2018) and their alleged relation to ethical questions surrounding self-driving cars or other autonomous vehicles. In connection to this, no guideline deals in detail with the obvious question where systems of
algorithmic decision making are superior or inferior, respectively, to human decision routines. And finally, virtually no guideline deals with the
“hidden” social and ecological costs of AI systems. At several points in the guidelines, the importance of AI systems for approaching a sustainable society is emphasized (Rolnick et al.

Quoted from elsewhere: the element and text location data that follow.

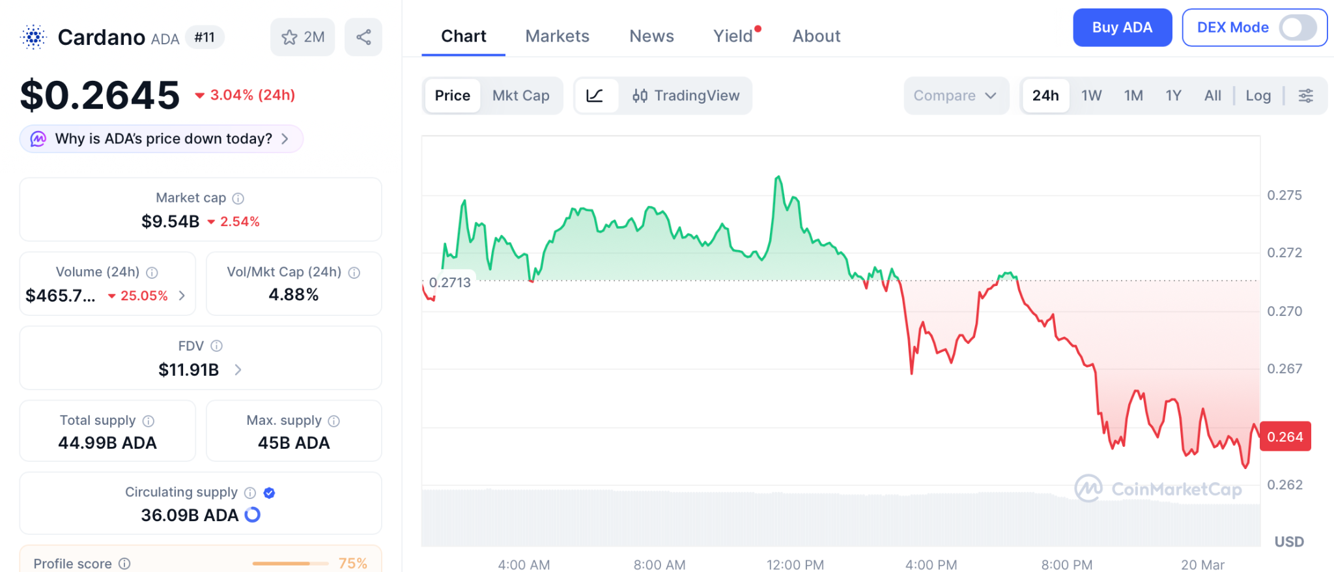Image resolution: width=1334 pixels, height=572 pixels.
Task: Switch the chart to Mkt Cap view
Action: [521, 95]
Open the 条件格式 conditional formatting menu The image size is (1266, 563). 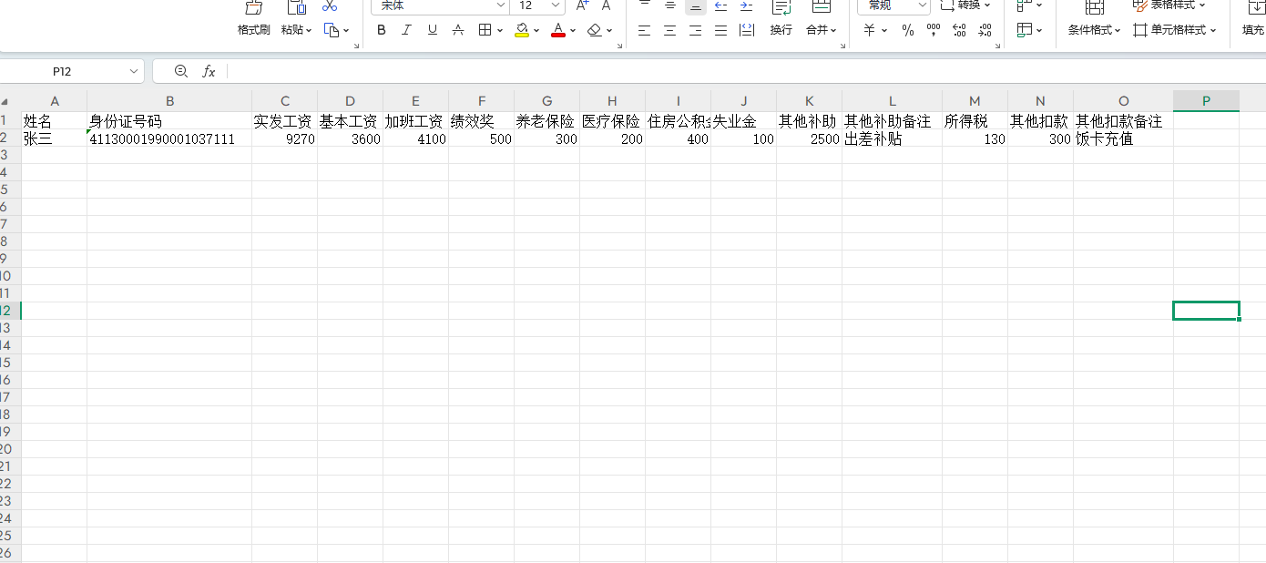coord(1094,29)
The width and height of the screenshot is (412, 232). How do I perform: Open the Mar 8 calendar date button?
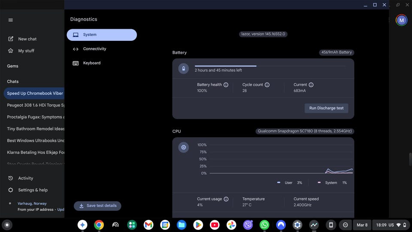point(362,225)
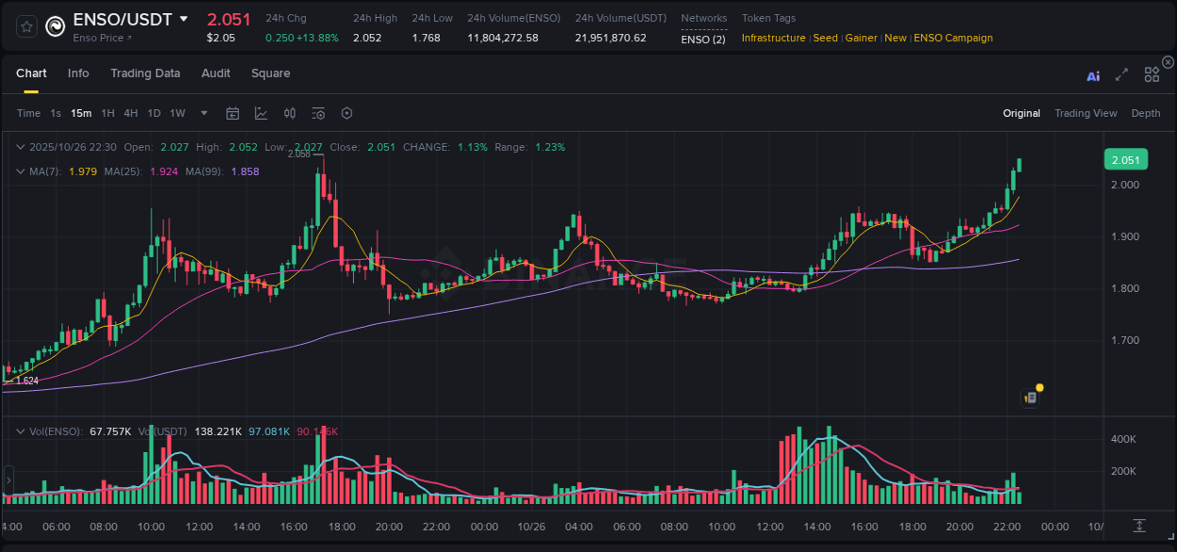Collapse the OHLC info row
The width and height of the screenshot is (1177, 552).
coord(20,147)
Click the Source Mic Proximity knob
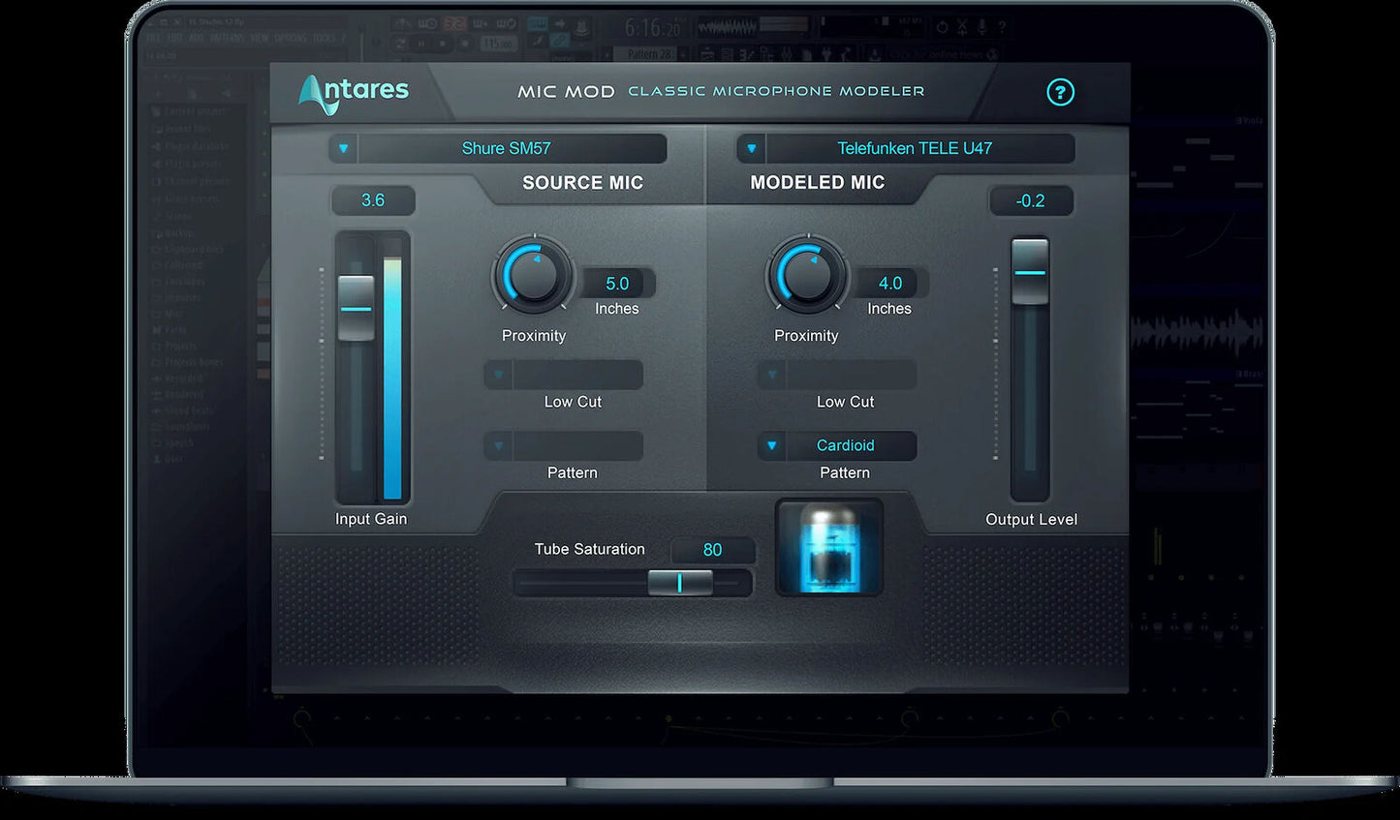The image size is (1400, 820). [533, 274]
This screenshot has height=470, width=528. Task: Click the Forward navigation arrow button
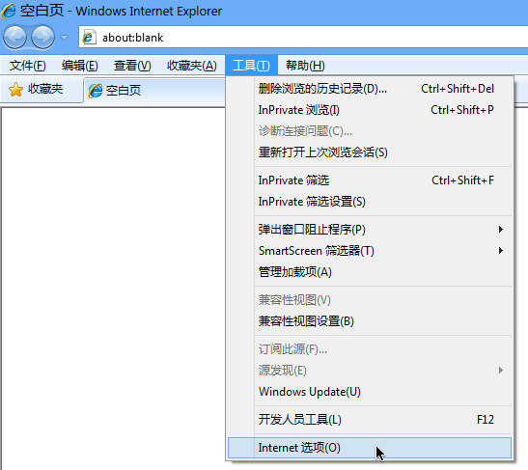[42, 37]
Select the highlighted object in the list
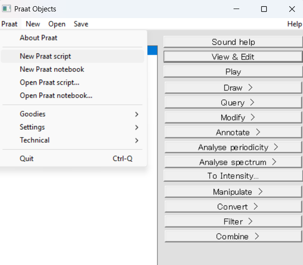 [152, 50]
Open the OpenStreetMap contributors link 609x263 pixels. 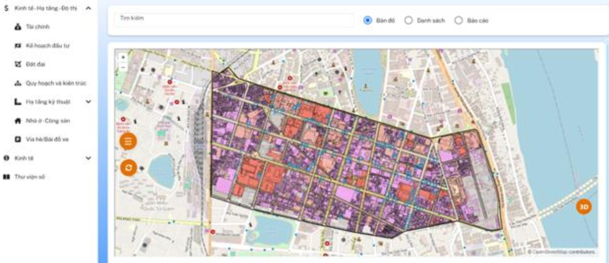click(563, 252)
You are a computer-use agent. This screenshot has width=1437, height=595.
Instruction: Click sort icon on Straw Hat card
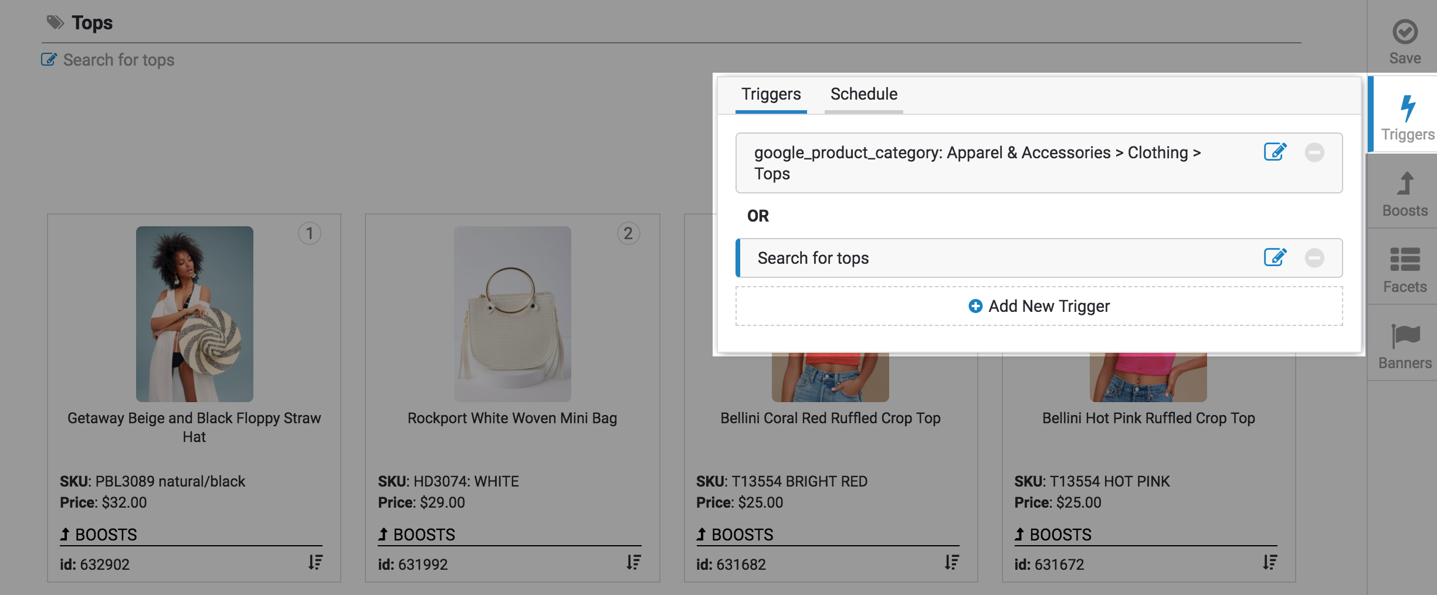[x=316, y=563]
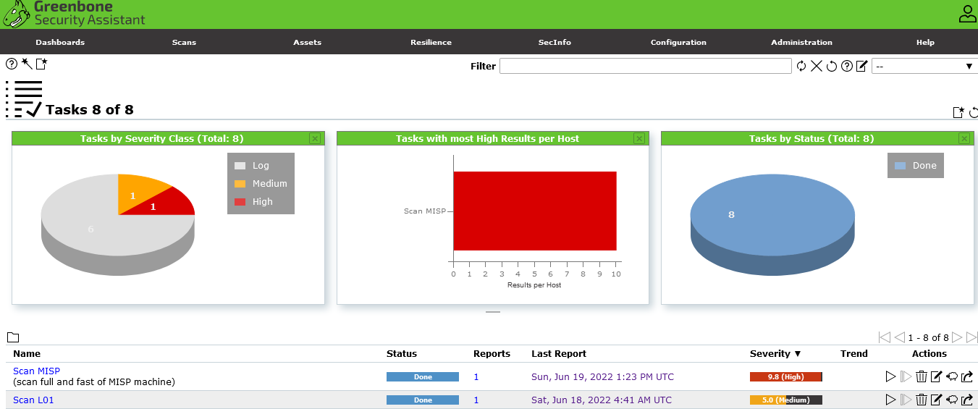Move Scan MISP task to trashcan
978x409 pixels.
[x=921, y=376]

2019). However, it is omitted—with the exception of the AI Now 2019 Report (
2019)—that producer and consumer practices in the context of AI technologies may in themselves contradict sustainability goals. Issues such as lithium mining, e-waste, the one-way use of rare earth minerals, energy consumption, low-wage “clickworkers” creating labels for data sets or doing content moderation are of relevance here (Crawford and Joler
2018; Irani
2016; Veglis
2014; Fang
2019; Casilli
2017). Although “clickwork” is a necessary prerequisite for the application of methods of supervised machine learning, it is associated with numerous social problems (Silberman et al.
2018; Irani
2015; Graham et al.
2017), such as low wages, work conditions and psychological work consequences, which tend to be ignored by the AI community. Finally, yet importantly, not a single guideline raises the issue of
public–
private partnerships and
industry-
funded research in the field of AI. Despite the massive lack of transparency regarding the allocation of research funds, it is no secret that large parts of university AI research are financed by corporate partners. In light of this, it remains questionable to what extent the ideal of freedom of research can be upheld—or whether there will be a gradual “buyout” of research institutes.